> **Task instructions**: Reproduce the blog post about the term "Palestinian" word for word, in full.

> **Document passage**:
==============================
Sunday, June 24, 2007

Palestinian is an interesting term

But one that I think is misleading. After all, there's Israel, Syria, Jordan, Lebanon, but the concept of a "Palestine" is unfamiliar. The phrase "Palestinian State" is troubling as a phrase in that it amplifies the obfuscation. Who Palestinians are could be defined a hell of a lot simpler than by making reference to the Mandate system. A better, much more clearcut, definition of who the Palestinians are is this: they are the Arabs that preceded the Jews, who are now Israelis, in the area that is now Israel.

That's it.

The Arabs of Palestine lived there for centuries and centuries, then during the 19th century there started sporadic, usually small, waves of Jewish colonization, starting under the Ottomans and continuing under the British. Eventually, the people who had been colonizing Arab land fought against the British for political power, got it, and proceded to expel the residents who lived there before they started to arrive.

That's a good one paragraph summary of the origin of the state of Israel and of the origin of the Israeli-"Palestinian" conflict.
==============================
> **Collected data**:
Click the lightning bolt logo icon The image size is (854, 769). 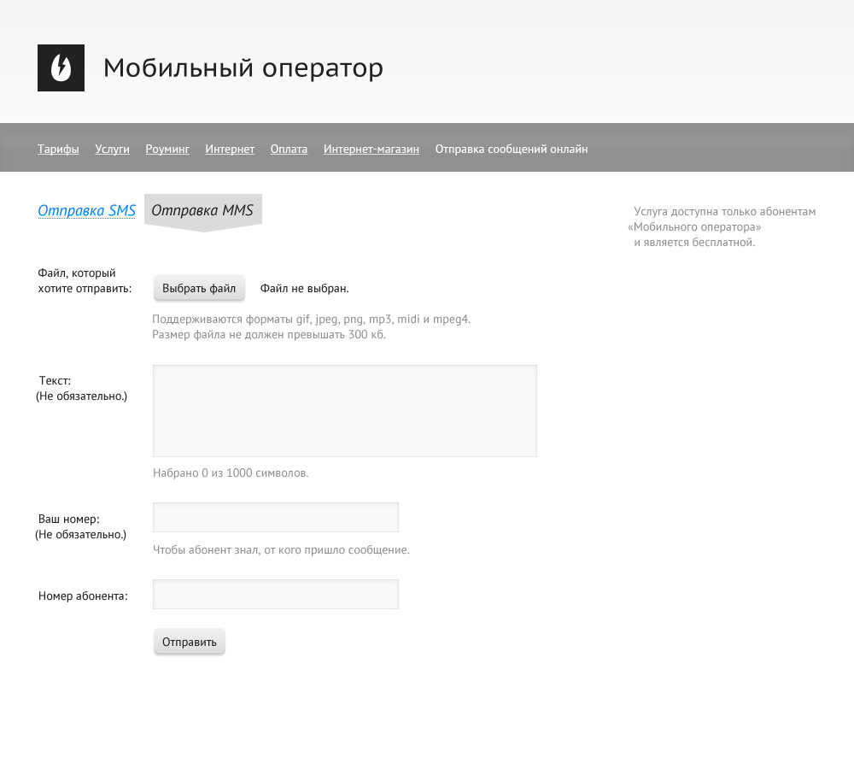(x=61, y=68)
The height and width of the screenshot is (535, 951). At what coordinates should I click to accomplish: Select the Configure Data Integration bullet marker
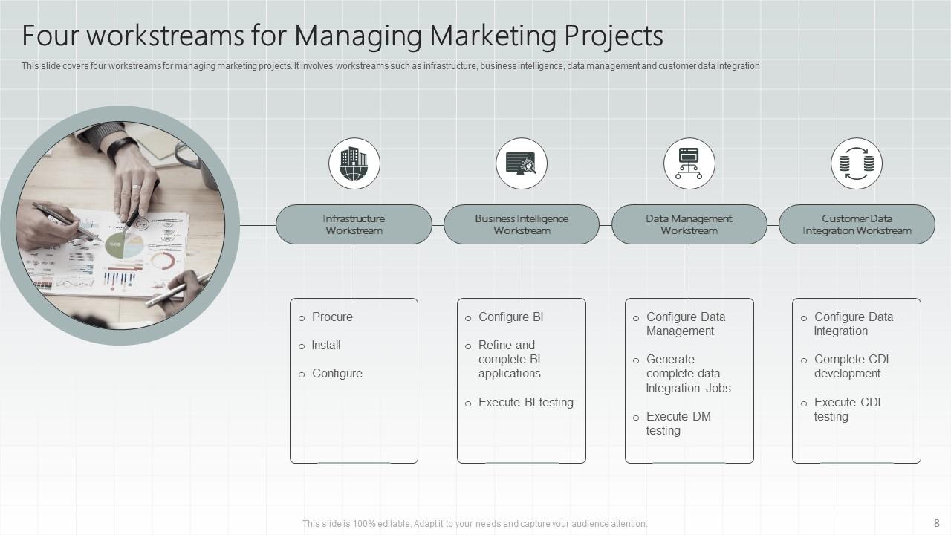[x=804, y=317]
==============================
> **The output**:
Sunday, June 24, 2007

Palestinian is an interesting term

But one that I think is misleading. After all, there's Israel, Syria, Jordan, Lebanon, but the concept of a "Palestine" is unfamiliar. The phrase "Palestinian State" is troubling as a phrase in that it amplifies the obfuscation. Who Palestinians are could be defined a hell of a lot simpler than by making reference to the Mandate system. A better, much more clearcut, definition of who the Palestinians are is this: they are the Arabs that preceded the Jews, who are now Israelis, in the area that is now Israel.

That's it.

The Arabs of Palestine lived there for centuries and centuries, then during the 19th century there started sporadic, usually small, waves of Jewish colonization, starting under the Ottomans and continuing under the British. Eventually, the people who had been colonizing Arab land fought against the British for political power, got it, and proceded to expel the residents who lived there before they started to arrive.

That's a good one paragraph summary of the origin of the state of Israel and of the origin of the Israeli-"Palestinian" conflict.